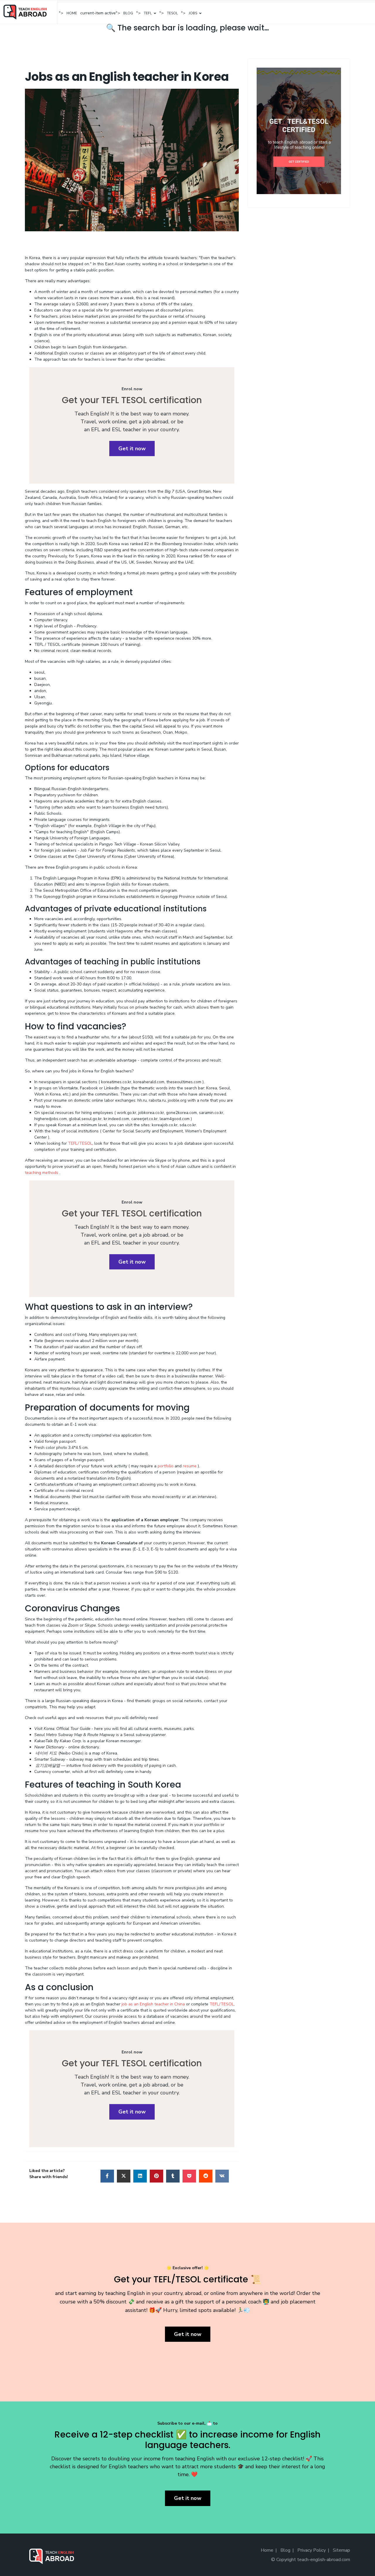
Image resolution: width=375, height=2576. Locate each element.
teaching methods (41, 1172)
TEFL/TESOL (80, 1143)
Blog (128, 13)
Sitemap (341, 2550)
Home (72, 13)
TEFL (148, 13)
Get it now (132, 448)
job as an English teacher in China (153, 2004)
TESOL (172, 13)
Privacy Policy (311, 2550)
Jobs (193, 13)
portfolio (165, 1466)
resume (190, 1466)
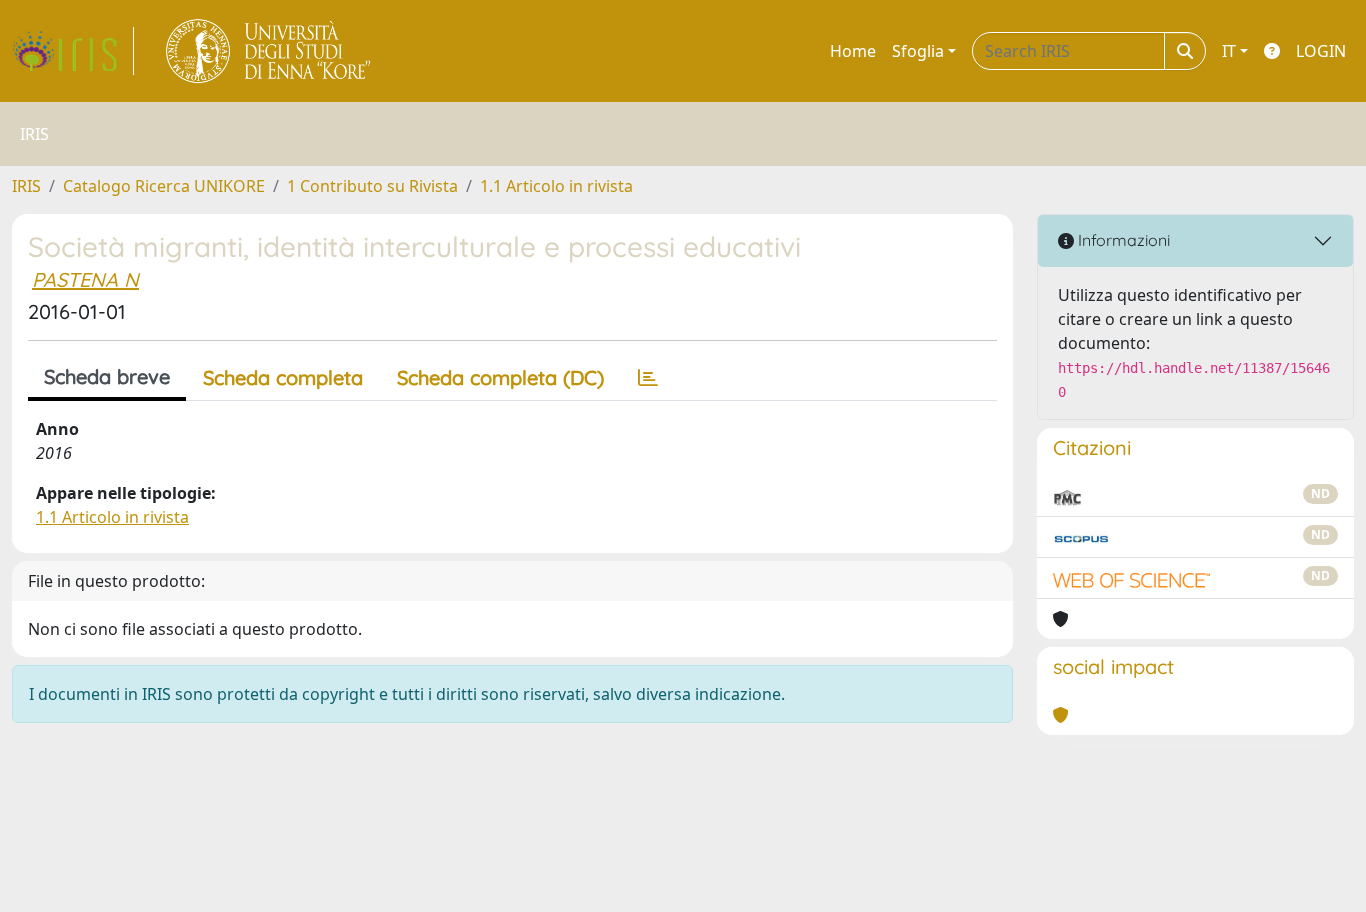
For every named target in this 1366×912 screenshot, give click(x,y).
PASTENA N (85, 279)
==========
▶ [WHAT THIS TASK INVOLVES]:
Please reproduce the entries above exactly, omitting every picture.

▶ [WRITTEN RESPONSE]:
Image resolution: width=375, height=2576. Locate each element.
teaching methods (41, 1172)
TEFL/TESOL (80, 1143)
Blog (128, 13)
Sitemap (341, 2550)
Home (72, 13)
TEFL (148, 13)
Get it now (132, 448)
job as an English teacher in China (153, 2004)
TESOL (172, 13)
Privacy Policy (311, 2550)
Jobs (193, 13)
portfolio (165, 1466)
resume (190, 1466)
For every named target in this 1366×912 screenshot, give click(x,y).
PASTENA N (85, 279)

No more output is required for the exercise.